━━━ Text section ━━━

Following up on the things my cousin asked me journey, today we are talking about what could be in the next 12 months. (For the pedants in the crowd, we’ll be talking about just 2018 because that is what works for me.)
Podcast
I have an idea for a podcast that has been rattling around in my head for some time. I have ideas I would like to share. More interesting to me, though, is that I have friends and family that have done and still do amazing things. I know of times when they have worked through trials that seem ordinary but are really the steps of change that make the world a better place.
A couple weeks after I was asked what I plan to do in the next 12 months I went through the technical roadblocks and set up a podcast. I have a placeholder episode out there so that I can work through the mechanics of recording, production, hosting, and distribution. My past work gave me a leg up in hosting and distributing myself and that has felt empowering. I am going to keep the placeholder episode out there while I get more episodes “in the can”.
Quick tangent: I had everything set up for regular production. Recording software with proper EQ for my voice, intro and outro music, artwork, folders sorted and organized. I was ready to go. Then I started sweating about the quality of what I wanted to say; the half-baked thoughts that aren’t ready for primetime, the lack of perfection that will be apparent as I get rolling on these. And I created mental blocks. Do you know what happened next? Something Apple calls “liquid damage”.
A glass of water was spilled on my laptop. First time that has happened in my 23 years of working on computers. And everything was gone. Coincidence? I can see where what you know in life leads you there. But I can only see the physical world reflecting my headspace. That got my attention. I can get it all going again and I will. There will be a delay but the “wake up” (and the cost to fix, oof) have given me a reassurance of what I want to do and why. So there’s that.
Public Talks
My friend Dave challenged me years ago. He knows my love for standing in front of large groups of people and engaging with them. And he likes to get in the uncomfortable places and stir things up. To wit:
Dave: “What is the TED talk going to be about?”
Me: “What? Huh? I have no idea what I would say. What do you think I should talk about?”
Dave: “You’re an opinionated guy with lots of thoughts. You’ll get it.”
I can confidently say that I have not figured that out. Nor is there an invitation to TED on the near horizon. With those caveats and mental blocks out of the way, whew. (So much baggage in creating. Part of my work in my head today is clearing out the space to do the work.)
Here we go: another friend of mine said I should deliver a talk on Emotional Intelligence in IT. I have worked in technology for two decades after having taken a skills test that said, “Never sit at a desk for 8 hours a day working on a computer! You will likely be miserable.” For the most part that test was correct. I’m not built to sit quietly at a desk all day.
I thrive on helping others get what they need; clearing the path for them to do their best work; encouraging them in any way I can. (Hello, fellow ENFPs.) So a light bulb went off when he said I should combine what I’ve done with who I am. There is an inherent contrast. There is a spark when I align those things well. That has put me on a path of exploration and research and so far the journey has been interesting. There is more to process on getting the first talk together but I have a feeling it is going to come together and be something I’ll be excited to share with whoever will listen.
Articles
2018 is an interesting time to be a white dude with thoughts. A lot of the white dudes with thoughts in the last 2 years are making life difficult on other people. Particularly minorities and the disenfranchised. To proclaim my thoughts to the world from a white, middle-class, privileged space in 2018 comes with all kinds of land mines to avoid and much less “benefit of the doubt” that someone with my background is used to having. And that is okay! I’m not complaining. at. all.

━━━ Provided data ━━━

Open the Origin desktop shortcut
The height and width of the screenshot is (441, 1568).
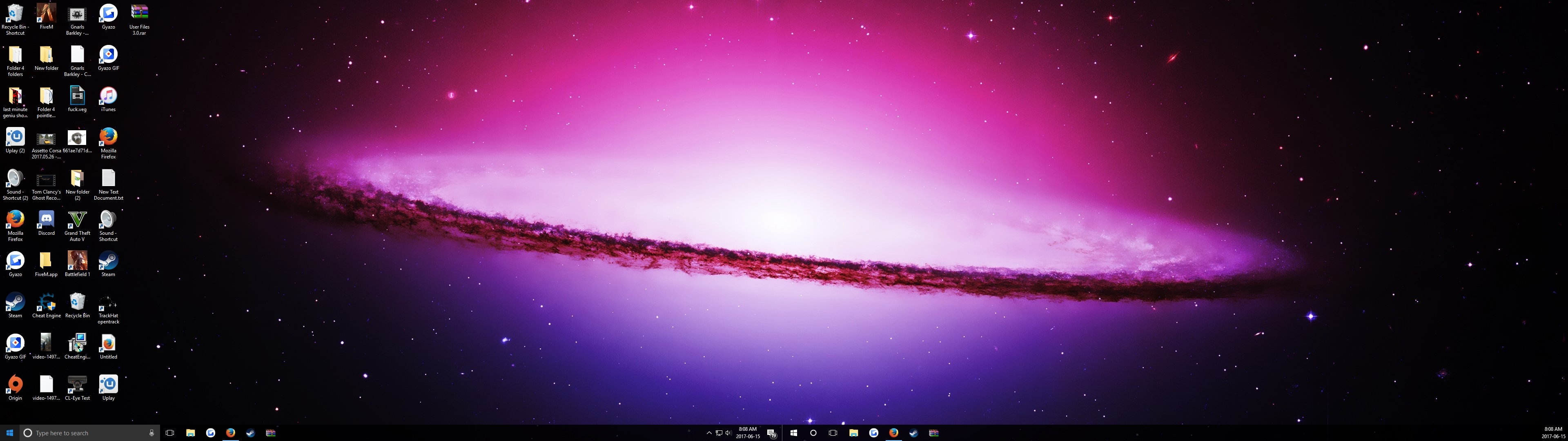(x=15, y=384)
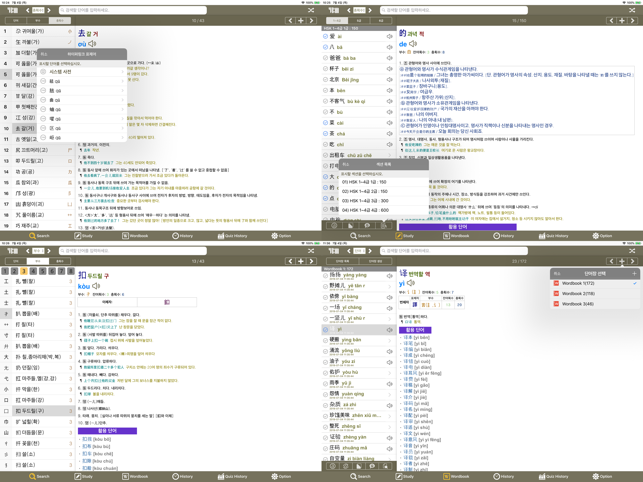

━━━

▶ [Requirements]
1. In the post about plans for 2018, what happened to the author's laptop?
2. Pick up the post about plans for 2018 after its final sentence and keep writing it.

▶ [Responses per task]
1. A glass of water was spilled on it.

2.
I bring up the environment around thoughts shared to note that my writing will be more carefully considered and will take longer to refine before sharing. And that will be such a good thing. I was excited to just throw thoughts out into the ether and move on. To some extent I will do that in areas that can do well with such levity. But in areas that touch on the anger, pain, and frustration that so many in vastly different (and similar) walks of life are experiencing, I want to tread carefully. Not lightly, carefully.
I don’t have any themes planned but I do have some ideas for getting to where I’m going. Articles are on the horizon and will be initially split between “business-y” things I have learned on Think My Thoughts, and “life-y” things I have learned right here Grateful Seekers. I will occasionally cross-post something to Medium as an experiment.
Long Haul Trip
Maybe long haul trips? And why does this count as an intention when the others have largely been about personal growth and development. If you have that question then you may not have taken a 10-day road trip with a spouse and 3 young children. It is personal growth and development in the trenches! And its awesome. We may visit a cabin in the Sierra Nevadas again this summer. We are aiming our way up to the Oregon coast at some point as I am deeply in love with that place and the family and friends in that region. Maybe a trip back home to Virginia as well. We will see how this all plays out!
Not being financially independent, cost often factors into these decisions. We do our best, however, to balance the opportunity for the experience with long-term financial plans. Because what is the use of living if you aren’t doing the things that remind you that you are alive.
Next Steps
I am notorious for stressing about planning and building out a bulletproof path forward and then life, or I, throw that plan away. Hard. Bottom of the trash can. Throw the bag out immediately. As I’ve learned more about me and how life tends to roll, I’ve found the value in coming up with the outline of a plan with lots of room for the unknown.
So I don’t have dates or times that all of these things will launch. But I do know that I will carve out a little time each day to tap into all of these exercises and see what they have to reveal. My hope and faith are that things will get better as they progress; that’s usually how things work out if love and attention are applied. And that is my plan.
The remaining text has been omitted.